::: Excerpt to read

Medicare is big. And as America gets grayer, the health insurance program for seniors and the disabled is going to get a lot bigger — and more expensive.
About 51 million Americans were covered by Medicare in 2012. at a cost of around $574 billion, or about 3.6 percent of the nation's gross domestic product. By 2023, about 70 million people will get health care paid for by Medicare, and their tab is expected to hit $1.1 trillion .
So what's behind Medicare's rising costs? There are lots of factors, but the biggies are obvious. "The growth in health spending, which affects all payers, is influenced by increasing volume and use of services, new technologies, and increasing prices," the Kaiser Family Foundation writes
in a primer about Medicare's finances.
Americans have some ideas, too. But many of the cost factors that people think are the most important pale in comparison to those that actually are, finds an analysis of six different polls that was published in a recent issue of the New England Journal of Medicine.
Mismanagement and fraud top the list. Too little spending on preventive care is also in the mix.
"People are more worried about not getting care they need than overuse of care," says Robert Blendon. who co-directs the Robert Wood Johnson Foundation/Harvard School of Public Health project on understanding Americans' Health Agenda. "People don't understand the basics about why it's more expensive."

::::::
::: Exercise data

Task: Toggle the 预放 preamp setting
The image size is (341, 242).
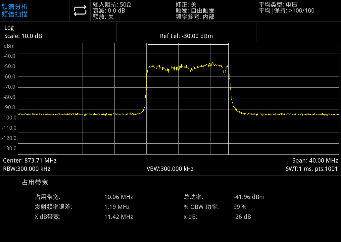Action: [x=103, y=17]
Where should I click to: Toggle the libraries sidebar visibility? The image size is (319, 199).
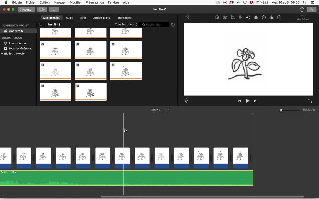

::::::
::: Exercise data

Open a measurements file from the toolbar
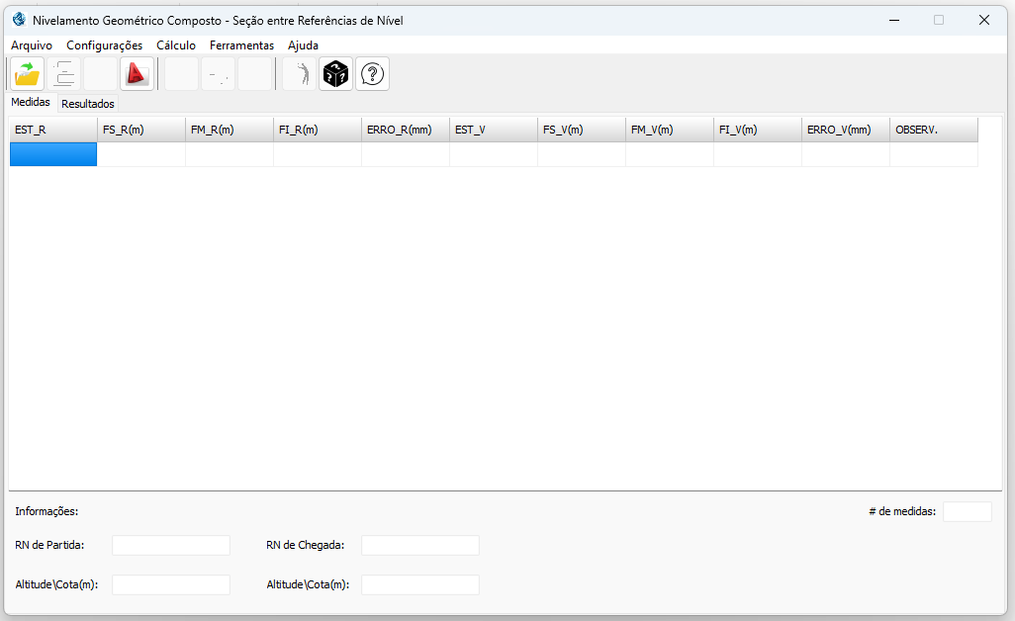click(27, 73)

::::::
::: Exercise data

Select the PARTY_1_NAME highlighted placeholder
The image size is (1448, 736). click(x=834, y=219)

::::::

● Activity:
Answer these questions using the Medicare text.
(a) About how many Americans were covered by Medicare in 2012?
(b) What top the list of cost factors that people think are most important?
(c) Who says that people are more worried about not getting care they need than overuse of care?

● Response to this exercise:
(a) About 51 million.
(b) Mismanagement and fraud.
(c) Robert Blendon.